##### Given data
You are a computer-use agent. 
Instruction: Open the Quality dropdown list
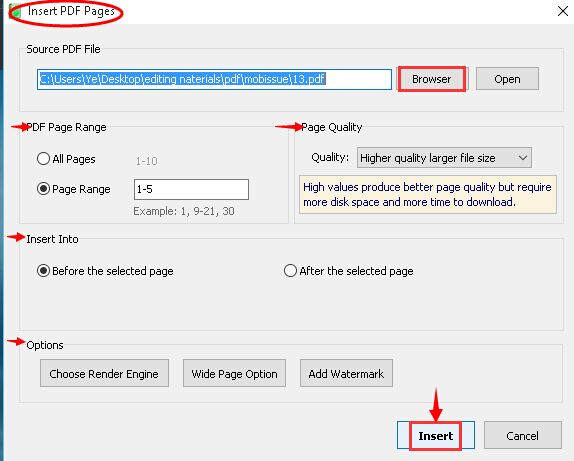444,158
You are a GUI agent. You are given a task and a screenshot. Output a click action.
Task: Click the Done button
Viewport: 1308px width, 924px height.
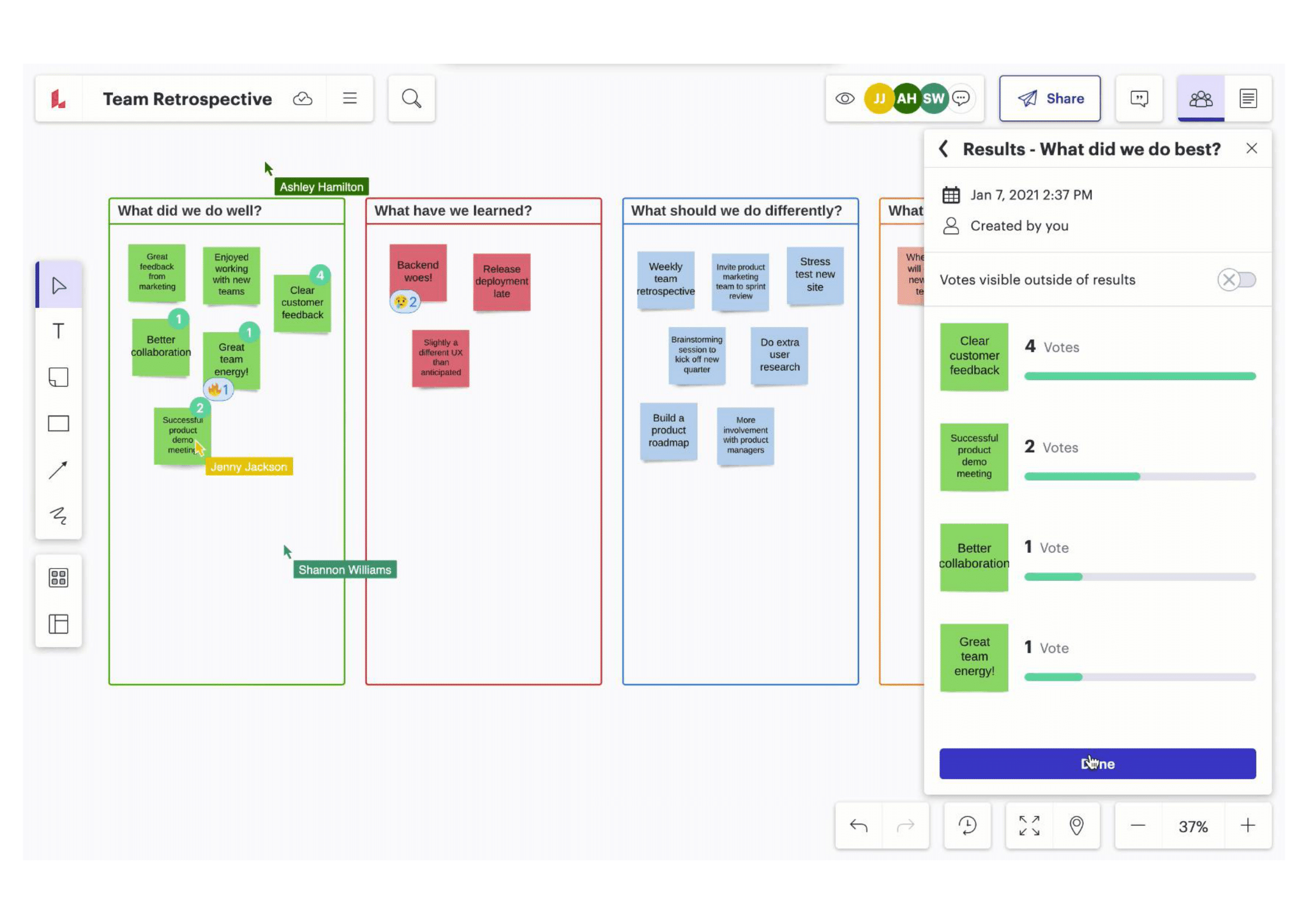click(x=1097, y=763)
##########
##### Given data
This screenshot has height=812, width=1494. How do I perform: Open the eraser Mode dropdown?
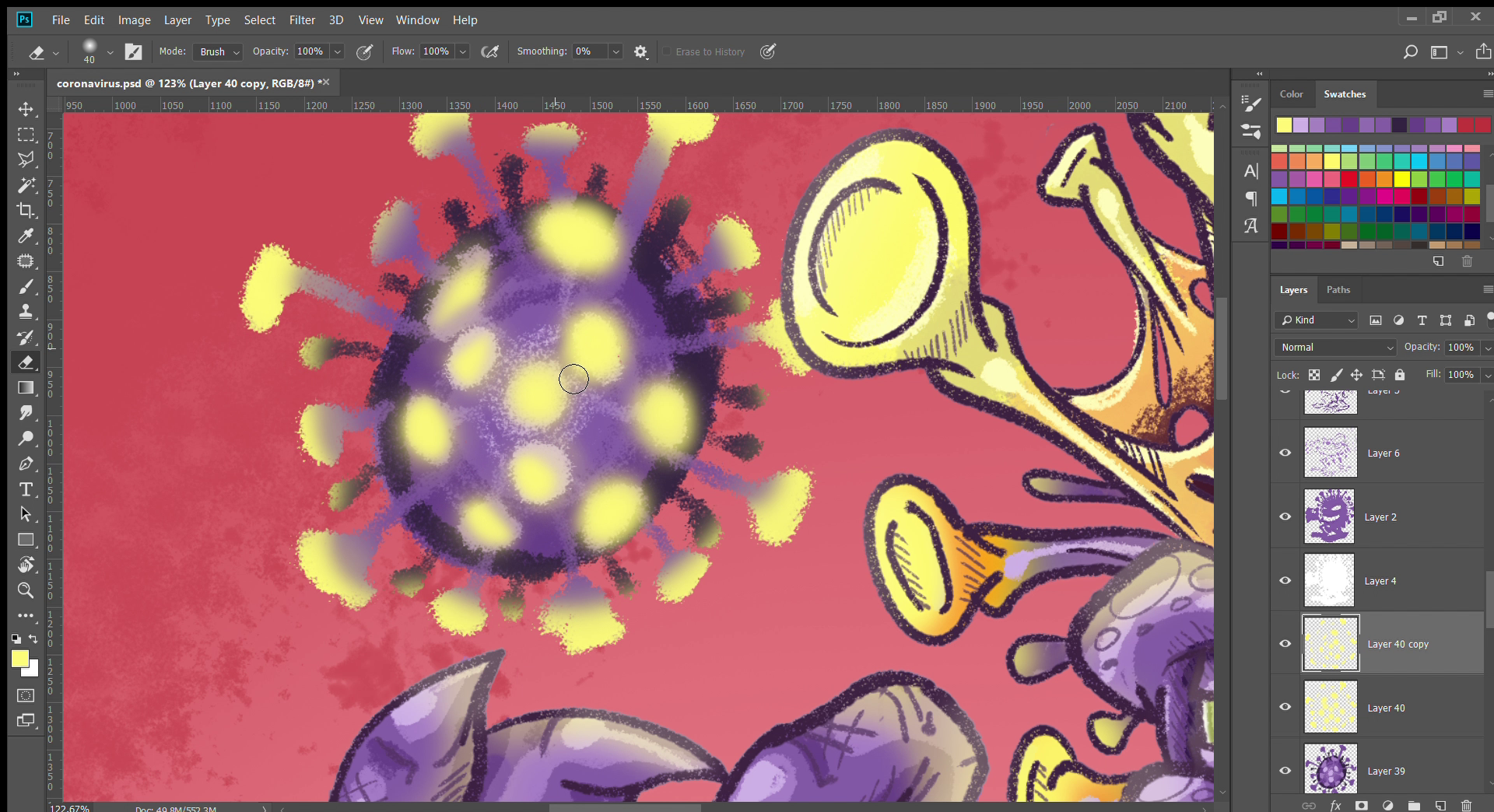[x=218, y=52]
##########
##### Given data
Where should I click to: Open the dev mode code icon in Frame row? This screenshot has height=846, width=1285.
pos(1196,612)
##########
Work to be completed :: Rewrite the data in the stretch from the line containing "This screenshot has height=812, width=1494." through the line containing "[x=218, y=52]", both included. Multiply each answer coordinate by 1.7 and round to whole numbers with halves rounded up, keep every other number as it is, and leave the pictures out.

Result ::
This screenshot has height=812, width=1494. How do I perform: Open the eraser Mode dropdown?
[x=371, y=88]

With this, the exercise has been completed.